Qatari news agency report sparks GCC tensions

Sunday 28/05/2017
Backlash. Qatari Foreign Minister Mohammed bin Abdulrahman al-Thani at a news conference in Doha, on May 25. (AFP)

London - Statements attributed to Qa­tari Emir Sheikh Tamim bin Hamad al-Thani criticising US foreign policy and prais­ing Iran have led to outrage in other Gulf Cooperation Council (GCC) countries.
In the comments carried on the official Qatari News Agency (QNA) less than a week after the show of solidarity in Riyadh during US Pres­ident Donald Trump’s visit to par­ticipate in Arab Islamic American summit, Sheikh Tamim supposedly said: “Iran represents a regional and Islamic power that cannot be ignored and it is unwise to face up against it.” He also was said to call it a stabilising power in the region.
The Qatari emir, speaking at a graduation ceremony at a Qatari military academy, also reportedly criticised the Trump administra­tion, saying that it would not last long due to problems domestically, and praised the Muslim Brother­hood-affiliated Hamas movement and the Iran-allied Hezbollah mili­tia, QNA said.
An earlier report attributed to QNA and quoting Foreign Minister Sheikh Mohammed bin Abdulrah­man al-Thani said Doha had with­drawn its ambassadors from Saudi Arabia, Egypt, Kuwait, Bahrain and the United Arab Emirates.
This and the statements attrib­uted to the emir led to a severe backlash in all of the countries men­tioned, with some calling the al- Thanis traitors on social media.
The controversy led to Qatar is­suing a statement saying that QNA had been hacked and that there was no validity to the comments attrib­uted to Sheikh Mohammed, despite state-controlled media reporting the news item as legitimate.

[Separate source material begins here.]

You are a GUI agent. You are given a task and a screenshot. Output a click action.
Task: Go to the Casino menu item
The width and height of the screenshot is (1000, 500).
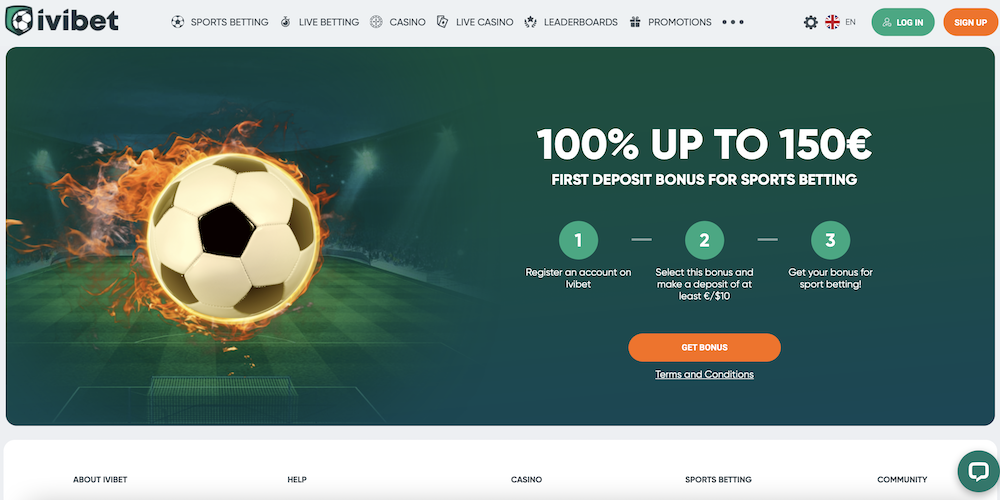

Even with the denial, media in the GCC continued reporting the QNA statements as genuine. Conse­quently, Qatari based Al Jazeera was highly critical of the Saudi-owned Al Arabiya and the UAE-based Sky News Arabia for continued coverage of the disputed statements.
Official Gulf sources, who spoke on the condition of anonymity, said that despite the chaos in Qatari me­dia institutions and their carrying of statements attributed to Sheikh Tamim, the reported statements do not conflict with current Qatari for­eign policy, whether regarding re­gional issues or Qatar’s position on various Islamic organisations.
Gulf analysts said Doha expect­ed the hacking story would save it from its predicament but no one seemed to believe it. They added that many of the policies endorsed by Qatar are not in line with the rest of the GCC, despite other Gulf coun­tries’ attempts to bring Qatar into the fold.
Saudi Arabia and other Gulf Arab countries have worked to diffuse tensions between Egypt and Qa­tar, asking Cairo not to engage in a media and diplomatic war with Doha despite the Qatari campaigns against Egypt and its efforts to im­pose the banned Muslim Brother­hood movement on the Egyptian people.
Exasperating an already tense situation, statements by Doha’s for­eign minister appear to point to a larger conspiracy, while indirectly blaming the United States for the current state of affairs.
“It is surprising that during the past five weeks, there were 13 opin­ion articles focused on Qatar” in the US media, Sheikh Mohammed said at a news conference.
He said that on the day QNA was hacked “a conference on Qatar con­vened without us attending while the authors of those articles were there.” He said that the alleged hacking took place the same even­ing as the conference, asking at the news conference: “Is this a coinci­dence?”
The conference he referenced was organised by the Foundation for the Defense of Democracies and called “Qatar and the Muslim Broth­erhood’s Global Affiliates: New US Administration Considers New Poli­cies.”
One of the panellists, Ed Royce, chairman of the US House of Repre­sentatives Committee on Foreign Af­fairs, said during the session that, if Doha was sponsoring Hamas, “then we are talking about sanctions against Qatar.”
A Gulf official told Reuters that Kuwaiti Emir Sheikh Sabah al-Ah­mad al-Sabah offered during a con­versation with Sheikh Tamim to mediate and host talks to ensure the feud does not escalate.
The dispute has led to the block­ing of several Qatari news sites in Saudi Arabia, the UAE and Egypt.
In March 2014, Saudi Arabia, the UAE and Bahrain recalled their am­bassadors from Doha over regional security issues related to Qatar’s support for the Muslim Brother­hood movement, specifically in Egypt, but the dispute was resolved the following month.